Style, a definition:
Using certain kinds of sentences and words that serve the your and your audience’s values, expectations, and goals.
Style can be thought of how you manage patterns, repetition, and disruptions of those patterns and repetitions. Deciding on those patterns, repetitions, and disruptions matters when you consider your audience.
In the Blankenship reading, the consideration of audience is what that audience might expect from you and what your audience’s values and expectations are:
- what sorts of words are they used to hearing? (e.g., technical vocabulary, colloquial language) What do they value? (e.g., investors respond well to language that centers a return on investment)

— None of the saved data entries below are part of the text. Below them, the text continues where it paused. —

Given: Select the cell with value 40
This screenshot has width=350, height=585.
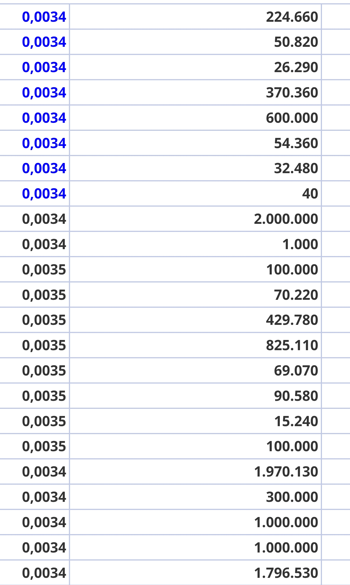Looking at the screenshot, I should [x=195, y=194].
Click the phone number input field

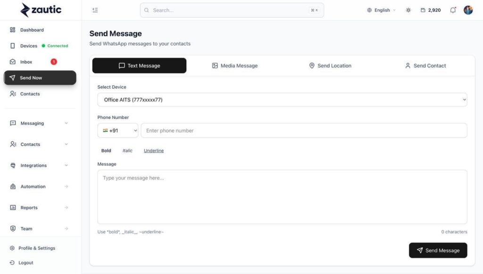pos(304,131)
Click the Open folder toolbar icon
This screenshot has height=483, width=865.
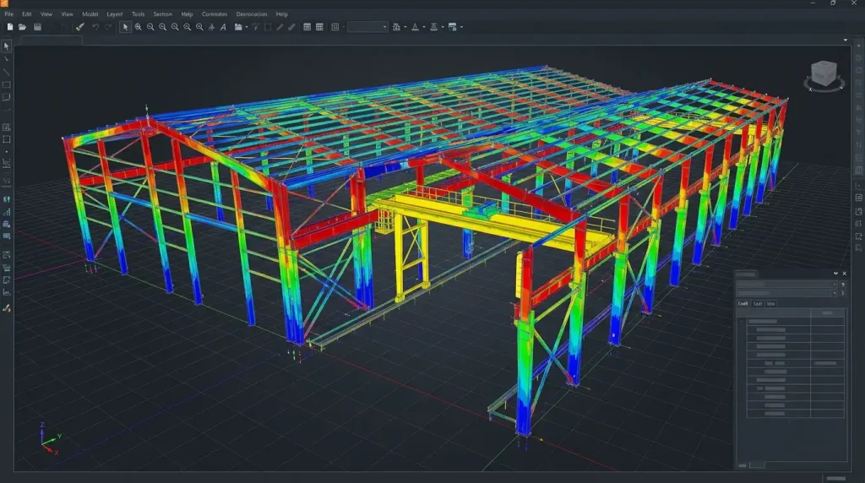[x=22, y=27]
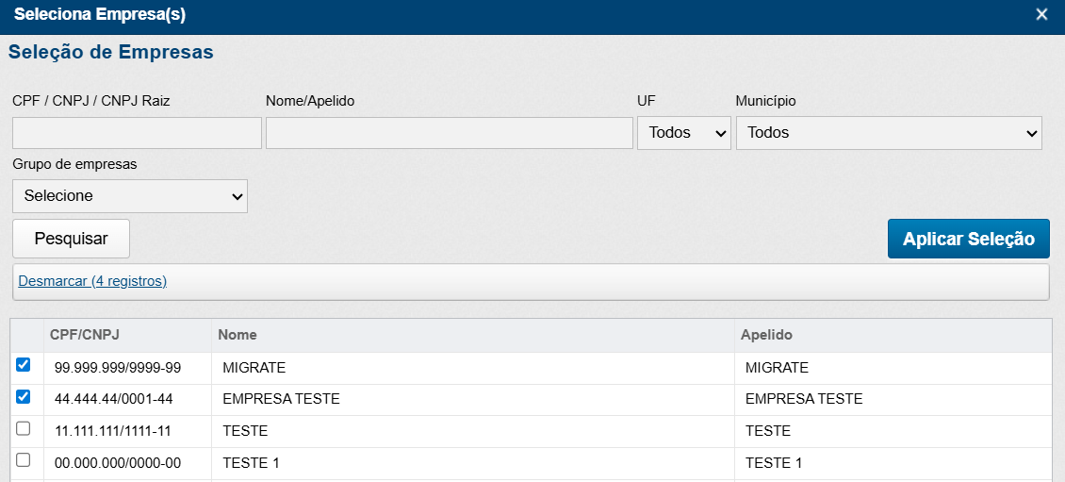Image resolution: width=1065 pixels, height=482 pixels.
Task: Click the Apelido column header
Action: pos(766,335)
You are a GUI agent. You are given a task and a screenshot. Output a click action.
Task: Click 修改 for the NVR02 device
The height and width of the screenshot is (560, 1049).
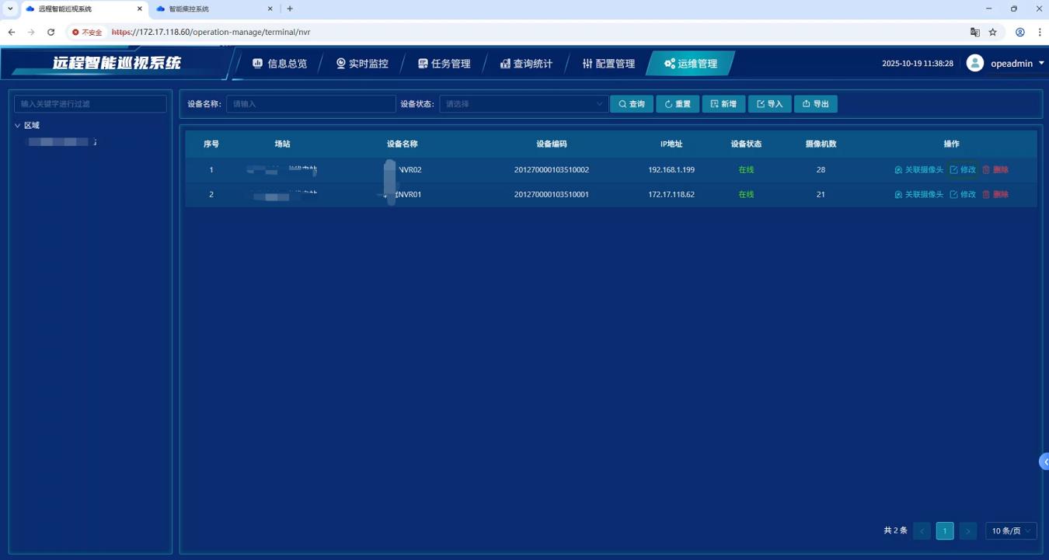click(x=963, y=170)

- what kinds of sentences would your audience expect and value? (e.g., long ones, complex ones, simple ones)
- what kinds of organization or paragraphing? (e.g., long paragraphs, short ones)
Here is what we will focus on this semester, more specifically, in regard to style:
- Voice and Audience
- Word origins and tone
- Words and register
- Sentences: Phrases and Clauses
- Sentences: Active and passive voice
- Sentences: Cohesion
- Sentences: Types
- Sentences: Length
- Sentences: Punctuation
- Sentences: Tropes and Figures
When you think about style, what comes to mind OTHER than writing and speaking? Comment below in response to this question by naming 1-2 things in the comments section below and how style in that domain is similar and/or different from how style is used in terms of writing and speaking.
After commenting below, click on the “Click here to continue” button to go to the next module page.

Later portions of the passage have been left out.